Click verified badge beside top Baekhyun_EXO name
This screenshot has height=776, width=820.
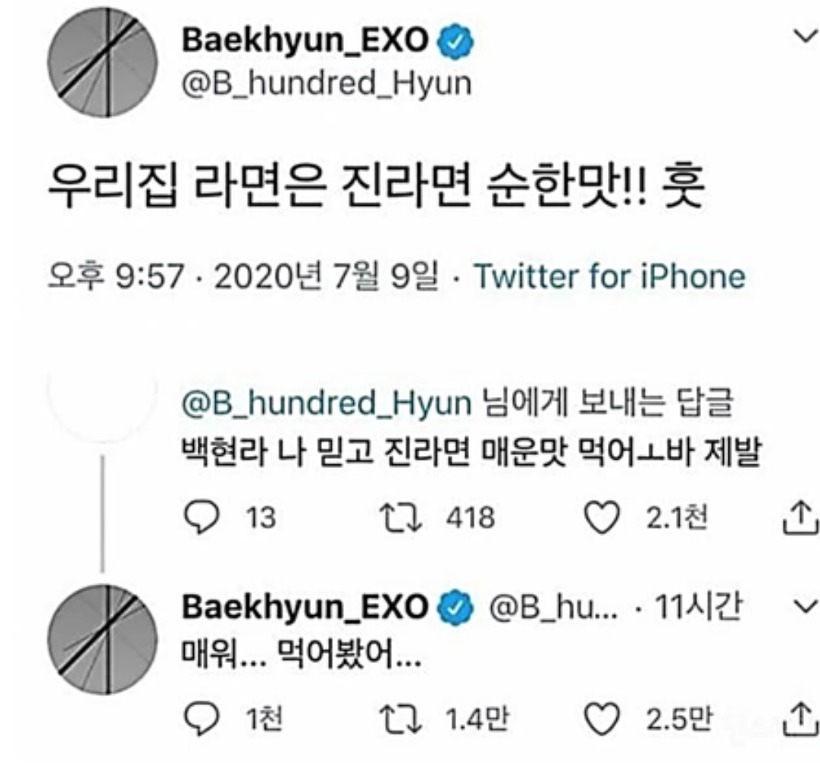[455, 41]

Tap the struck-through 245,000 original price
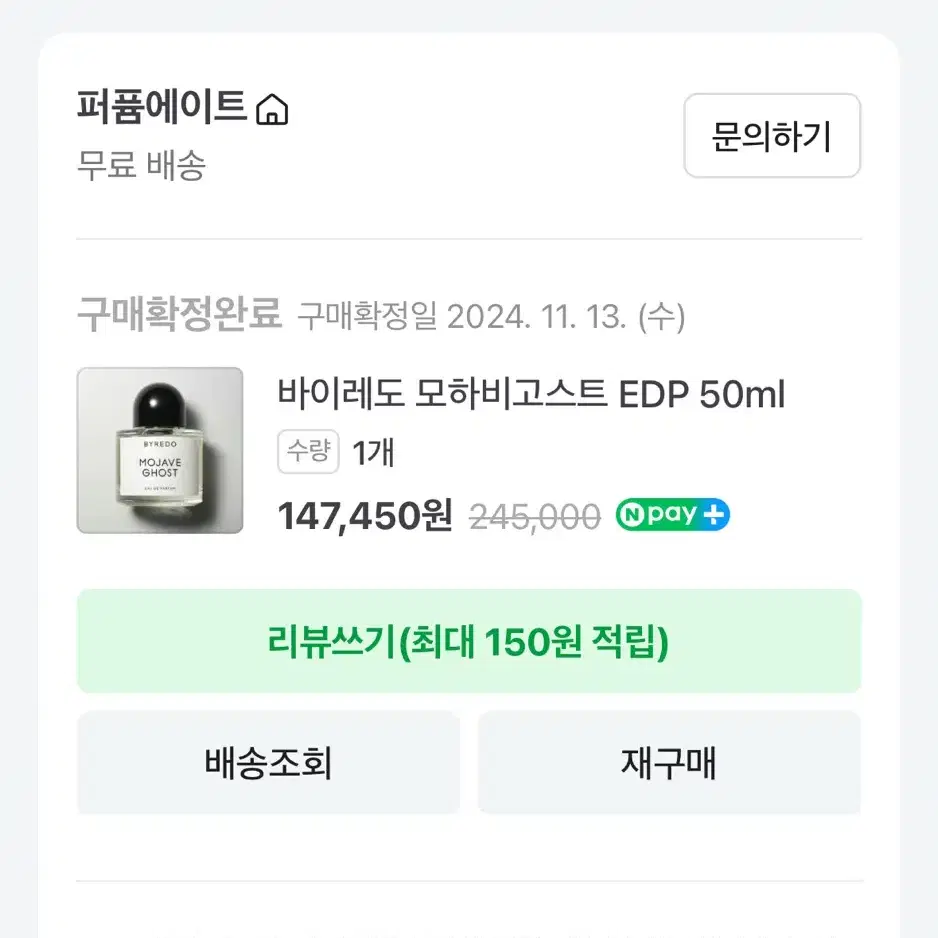click(x=535, y=516)
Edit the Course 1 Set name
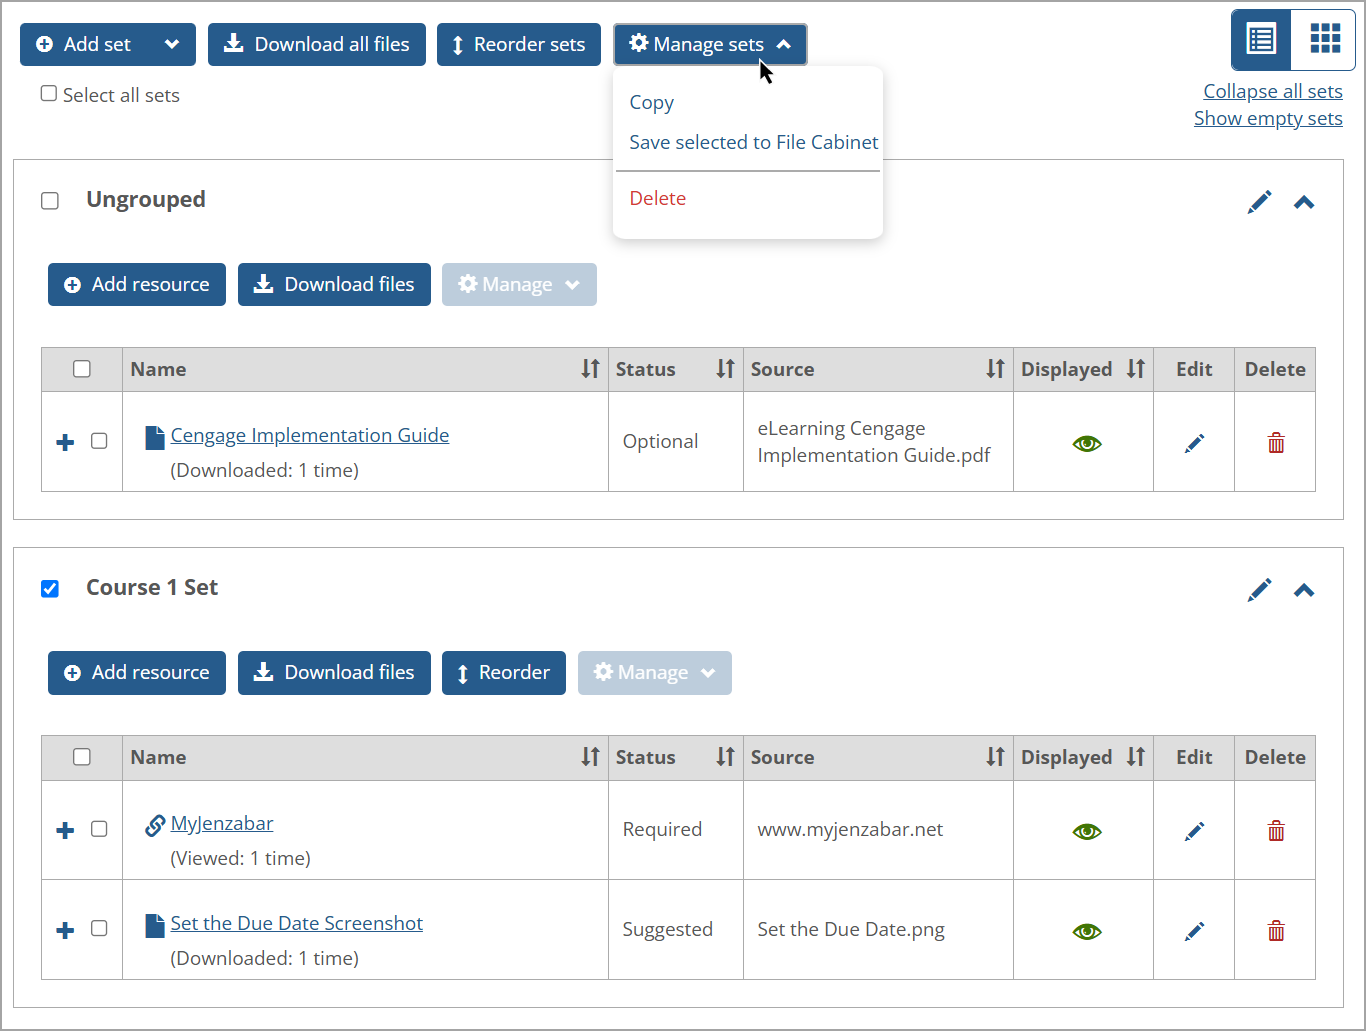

□ □ □

Would you give the entries above again verbatim, omitting the images they contain?

■ TASK SOLUTION:
Click verified badge beside top Baekhyun_EXO name
This screenshot has height=776, width=820.
[455, 41]

Tap the struck-through 245,000 original price
click(x=535, y=516)
Edit the Course 1 Set name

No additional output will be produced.